Perhaps institutions should → learn from those artists who, as creators, know the subtle dialectics between making and unmaking all too well. From those who seek transformation through rapture rather than novelty, growth, and progress. One particular artist who is well aware of the fact that repair and injury are “paired” together forever is Kader Attia, whose sculptures from the series Culture, Another Nature Repaired refer to the concept of repair as resistance, and to the influence that vernacular architecture, military technology and plastic surgery have had on modernism. His sculptures are a result of the artist’s creative cooperation with traditional craftsmen of Bamako, Mali. The inspiration for their creation came from photographs of the so-called les gueules cassées, soldiers mutilated during the First World War. They become totems, akin to deities found in traditional African societies, where broken objects were repaired several times, where injury and repair were closely intertwined – “by repairing an object so roughly you actually leave the injury visible”.[7] There is no best version, repair requires durability and constant improvement. One has to continuously knock and split, which I also understand as necessary for embracing → vulnerability. The Kleinian school of psychoanalysis, black studies and → queer research offer many insights into what reparative work could mean. Eve Kosofsky Sedgwick famously expanded the fantasy of putting the fragmented self into “something like a whole” with a model for the “unmaking of mistakes”[8] one that ought to anticipate the injury which may occur in the future, because repair is not a debt that once paid off, frees one from responsibility to lead an ethical life. Reparation should be understood not only as compensation for an injury, in financial and other forms, but is also something that needs to be constantly anticipated, rehearsed and practised outside of the law in order to produce sustainable results.

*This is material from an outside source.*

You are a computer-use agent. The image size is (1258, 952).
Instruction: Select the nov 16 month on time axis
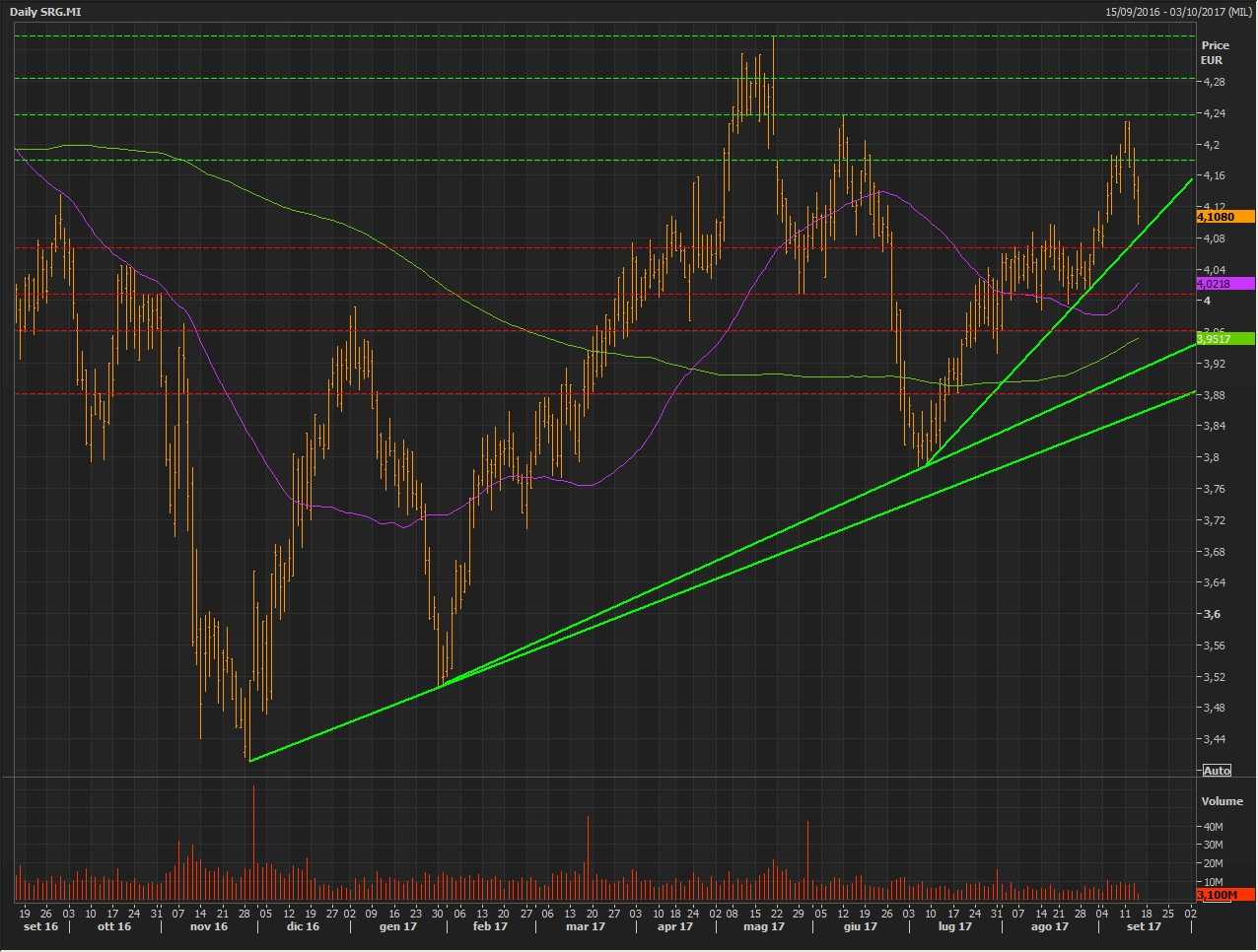click(208, 926)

To return once again to Butler, “the point is not only to find ways to repair the damage we have done (though that is surely important), or even the damage we believe we have done, but to anticipate and forestall the damage that is yet to come”.[9] And perhaps on the most basic level of care, → solidarity and repair, we should really insist on re-pairing ourselves – by reconnecting and recognising our mutual need for → interdependence.